Or, la bastonnade se donne ainsi : le tribun, prenant un bâton, ne fait qu’en toucher le criminel, et aussitôt après tous les légionnaires fondent sur lui à coup de bâtons et de pierres, en sorte que le plus souvent il perd la vie dans ce supplice. Si quelqu’un en échappe, il n’est pas pour cela sauvé. En vain il retournerait dans sa patrie : ce retour lui est interdit, et personne de ses parens ou amis n’oserait lui ouvrir sa maison. Il ne reste plus aucune ressource quand on est une fois tombé dans ce malheur. Le serre-file et le décurion sont punis du même genre de supplice, s’ils manquent d’avertir à propos, celui-là la ronde, l’autre le chef de la turme suivante. Une punition si sévère fait que la discipline, à l’égard des gardes nocturnes, est toujours exactement observée.

Les soldats reçoivent les ordres des tribuns, et ceux-ci des consuls. Le tribun a un pouvoir absolu lorsqu’il y a des amendes à imposer, ou des gages à prendre, ou des punitions à infliger.

La bastonnade est encore le supplice de ceux qui volent dans le camp, qui rendent quelque faux témoignage, qui, dans leur jeunesse, abusent de leur corps et se prêtent à quelque infamie, qui ont été repris trois fois de la même faute : tels sont les crimes punissables. Il en est d’autres qui sont, pour les soldats, une note de lâcheté et d’infamie : comme, par exemple, si, par intérêt, on se vante aux tribuns d’un exploit que l’on n’a pas fait ; si, par crainte, on abandonne son poste ou on jette ses armes pendant le combat. Aussi voit-on des soldats qui, dans la crainte d’être punis ou déshonorés, bravent tous les périls, et qui, attaqués par un nombre beaucoup supérieur, demeurent inébranlables à leur poste. D’autres, après avoir perdu, par hasard, leur bouclier, ou leur épée, ou quelque autre arme dans le combat, se jettent au milieu des ennemis, ou pour recouvrer ce qu’ils ont perdu, ou pour éviter, par la mort, la honte attachée à la lâcheté et les reproches de leurs corps.

******************************

→ Consigne a
Pouvez-vous restituer sous forme de liste JSON de chaînes, une chaîne par ligne et sans les lignes vides, les entrées en commençant par la ligne qui contient « Given: Expand the » et en terminant à la fin des entrées ? Les images doivent être omises de la réponse.

******************************

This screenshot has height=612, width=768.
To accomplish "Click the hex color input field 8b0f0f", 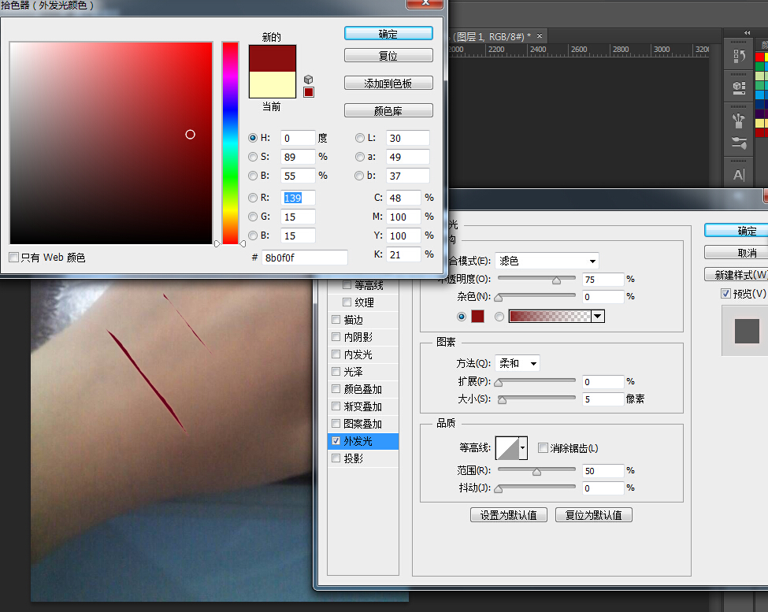I will click(x=305, y=257).
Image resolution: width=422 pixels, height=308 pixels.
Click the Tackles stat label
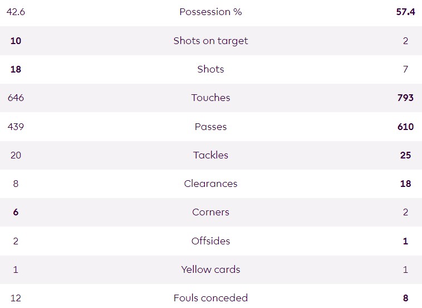[x=210, y=155]
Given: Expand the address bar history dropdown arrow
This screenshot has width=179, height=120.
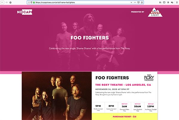Looking at the screenshot, I should 131,2.
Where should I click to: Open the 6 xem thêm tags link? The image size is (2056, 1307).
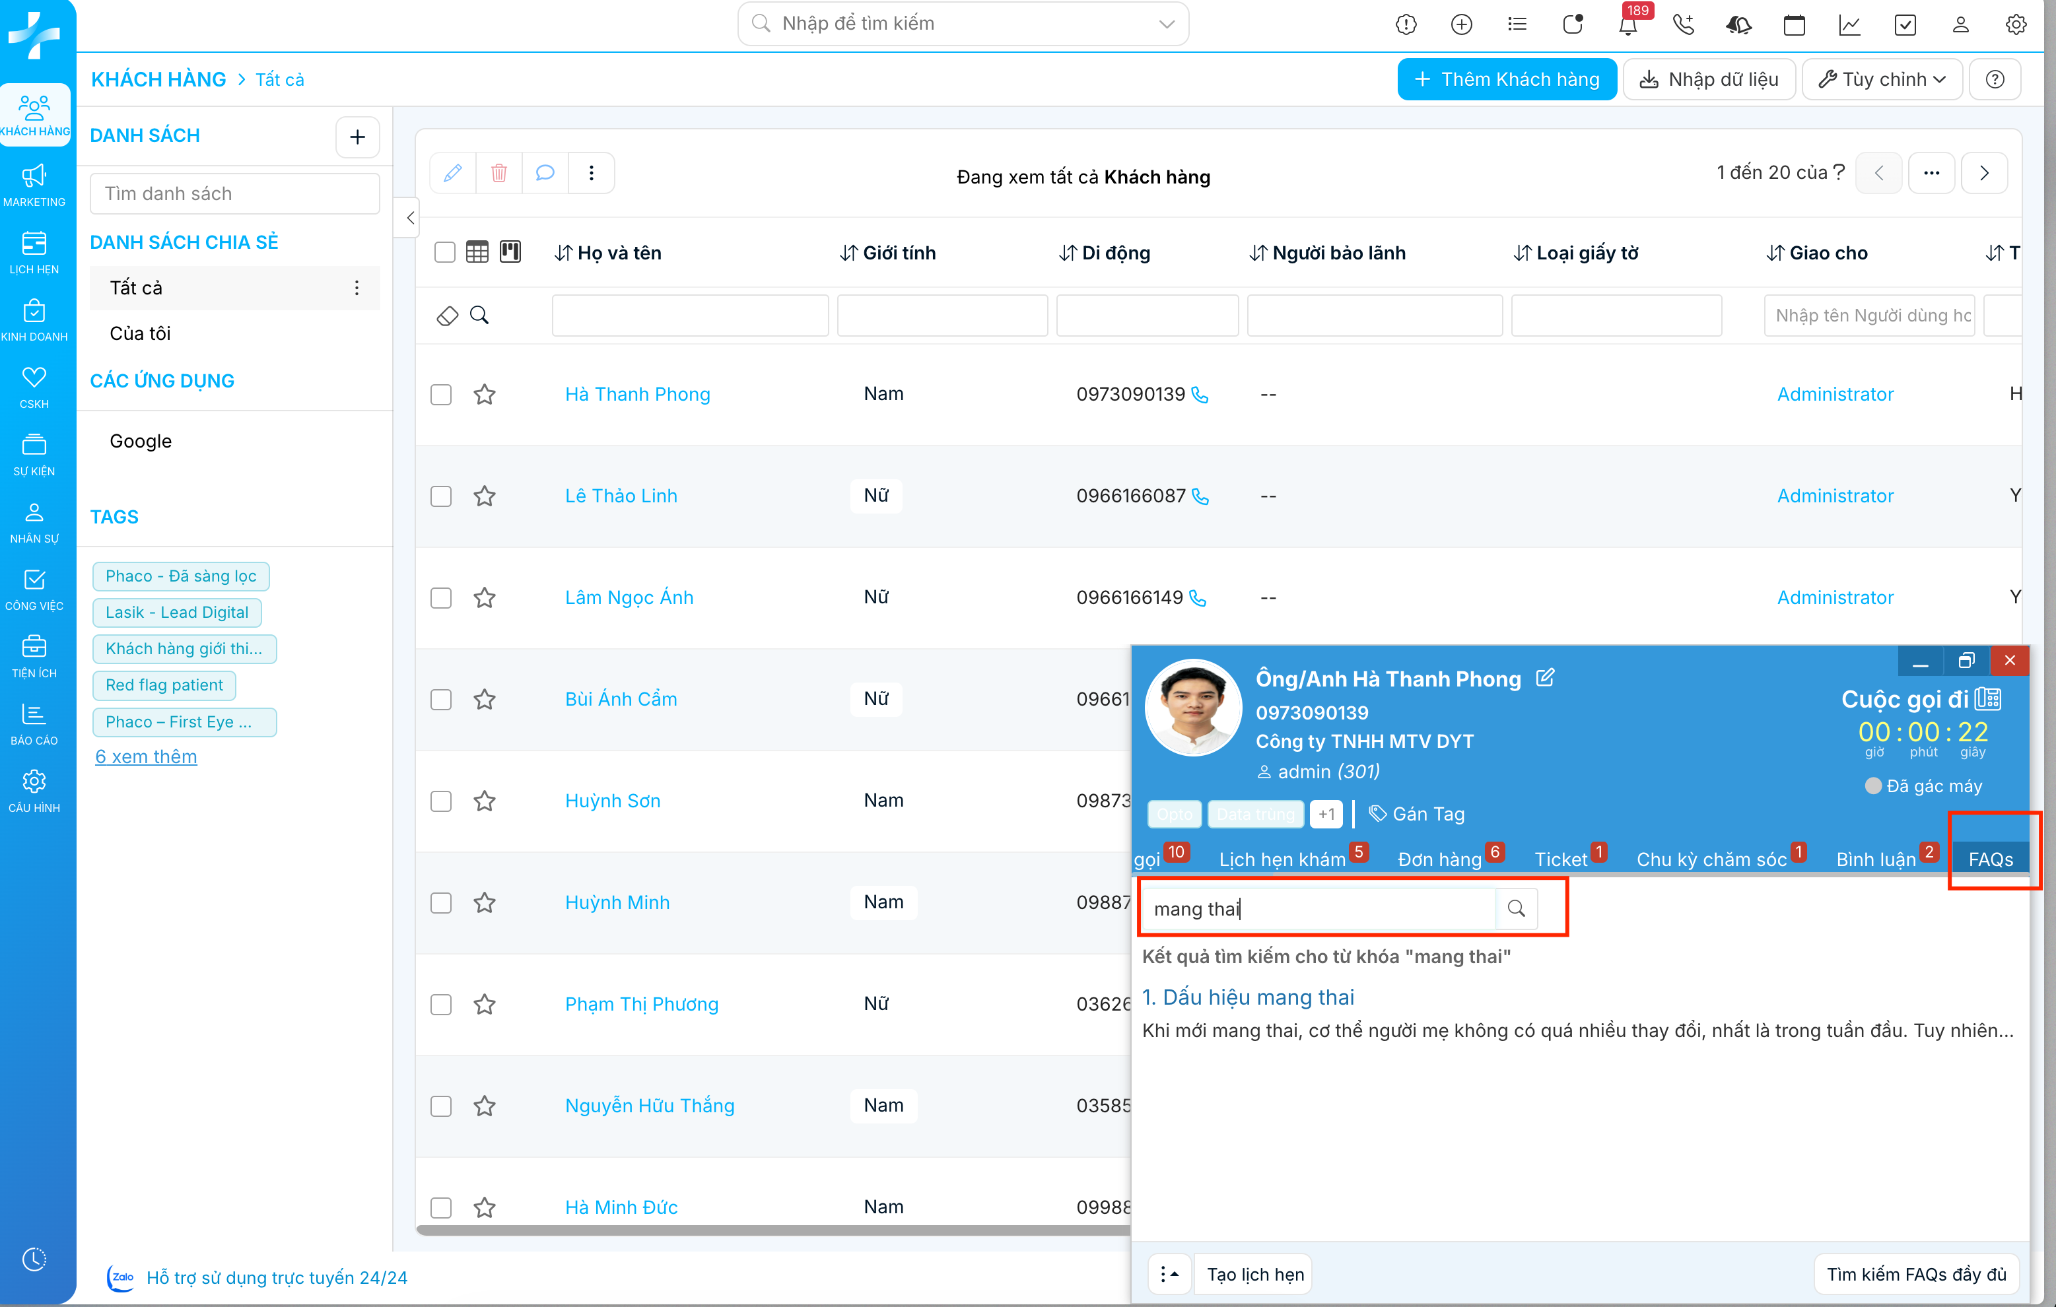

******************************

→ Consigne b
Comment traduire en anglais la phrase suivante de l'extrait sur la discipline militaire : « Les soldats reçoivent les ordres des tribuns, et ceux-ci des consuls. » ?

→ Réponse rédigée a
[
  "Given: Expand the address bar history dropdown arrow",
  "This screenshot has width=179, height=120.",
  "Looking at the screenshot, I should 131,2.",
  "Where should I click to: Open the 6 xem thêm tags link? The image size is (2056, 1307)."
]

→ Réponse rédigée b
The soldiers receive orders from the tribunes, and the tribunes from the consuls.